» Text block
════════

A devoted dad and junior football manager who died at the age of 45 will be remembered at a charity night in his honour.
Steve Blakeley, of Heatherleigh, Leyland, lost his battle with motor neurone disease on July 22, just hours after being admitted to St Catherine’s Hospice.
The father-of-two had been diagnosed with the progressive muscle wasting disease in 2009 and was told he had just two to three years to live.
But he continued working as a sales and marketing director and coaching junior teams at Bamber Bridge Whites for as long as he could.
Wife, Jacqui, 41, said: “He could have given up straight away and he didn’t.
“To me, he was somebody really special.
“He carried on working so he could support us and he carried on with the football training as long as he possibly could. He carried on for the children.”
It is not known what causes motor neurone disease and doctors usually diagnose it by ruling out other conditions.
Jacqui, who works as a hairdressing lecturer at Runshaw College, said: “From the beginning, he had clumsiness in his left hand and couldn’t open jars. His grip had gone.
“We went to hospital and they thought it was rheumatoid arthritis.
“It’s hard to diagnose but he was diagnosed with motor neurone disease on my birthday in 2009.
“We had a cry at first, but then he said he didn’t want anyone crying.

════════

» Stored data entries
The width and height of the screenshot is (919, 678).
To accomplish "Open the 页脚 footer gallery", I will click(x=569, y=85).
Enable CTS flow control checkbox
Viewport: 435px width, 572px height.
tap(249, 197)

════════

» Exercise tasks
#1 Answer these questions from the article about Steve Blakeley:
(a) At which club did Steve Blakeley coach junior teams?
(b) What is Jacqui's job, and where does she do it?
(c) What condition did the hospital first think he had?
#2 Proceed with the article about Steve Blakeley, picking up right after its final sentence.
The records have no connection to the article about Steve Blakeley.

» Task responses
#1
(a) Bamber Bridge Whites
(b) She is a hairdressing lecturer at Runshaw College.
(c) Rheumatoid arthritis

#2
“We didn’t talk about it, we just got on with life. He didn’t want it to beat him.”
Steve tried to continue as normally as possible, but the disease progressed until he was unable to speak, eat and walk.
Jacqui is now organising a charity night to raise money for Motor Neurone Disease Association, as well as awareness of the condition.
Around 300 tickets have already been sold for the event, which starts at 7pm on Friday, October 25 at The Pines Hotel, in Clayton-le-Woods.
There will be a red carpet and champagne on arrival, a three-course meal, stiltwalkers, auctions, a raffle, music from a DJ and entertainment by Stephen
Steve’s nurse, Wendy Bennett, will also give a talk about motor neurone disease.
Jacqui said: “Not enough people know about it.
“We need more people doing more research and more money going into research so that we can have a test at least.”